— BEGIN Data shown —

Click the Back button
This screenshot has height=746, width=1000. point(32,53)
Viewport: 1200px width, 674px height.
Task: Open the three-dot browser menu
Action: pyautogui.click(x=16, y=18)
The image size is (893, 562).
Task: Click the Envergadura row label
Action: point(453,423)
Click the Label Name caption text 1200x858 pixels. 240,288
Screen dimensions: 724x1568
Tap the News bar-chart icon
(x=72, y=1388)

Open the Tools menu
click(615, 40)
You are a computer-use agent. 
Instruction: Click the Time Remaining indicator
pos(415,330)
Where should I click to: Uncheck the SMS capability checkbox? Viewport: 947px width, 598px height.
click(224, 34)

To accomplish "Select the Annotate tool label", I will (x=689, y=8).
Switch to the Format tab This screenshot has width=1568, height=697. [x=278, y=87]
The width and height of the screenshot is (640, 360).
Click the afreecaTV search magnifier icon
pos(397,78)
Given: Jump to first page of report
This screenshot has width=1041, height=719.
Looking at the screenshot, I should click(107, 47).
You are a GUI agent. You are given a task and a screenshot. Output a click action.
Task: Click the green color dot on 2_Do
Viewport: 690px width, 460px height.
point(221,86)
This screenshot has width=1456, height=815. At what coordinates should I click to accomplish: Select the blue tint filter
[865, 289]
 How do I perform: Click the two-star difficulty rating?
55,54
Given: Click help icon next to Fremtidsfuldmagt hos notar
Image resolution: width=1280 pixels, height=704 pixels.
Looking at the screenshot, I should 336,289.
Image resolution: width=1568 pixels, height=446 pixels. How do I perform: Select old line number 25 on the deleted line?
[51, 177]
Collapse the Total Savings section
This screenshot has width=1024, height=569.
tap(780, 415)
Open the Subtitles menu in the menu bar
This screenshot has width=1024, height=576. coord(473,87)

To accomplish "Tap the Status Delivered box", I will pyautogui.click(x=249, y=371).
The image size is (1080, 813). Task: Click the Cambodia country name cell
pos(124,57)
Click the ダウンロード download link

— END Data shown —

▶ [Instructions for the task] Render the rows from the line containing "will pyautogui.click(x=249, y=371)." through the last line of the rows as a JSON list of strings, with one string per line and blank lines omitted.

▶ [The completed task]
[
  "To accomplish \"Tap the Status Delivered box\", I will pyautogui.click(x=249, y=371).",
  "The image size is (1080, 813). Task: Click the Cambodia country name cell",
  "pos(124,57)",
  "Click the ダウンロード download link"
]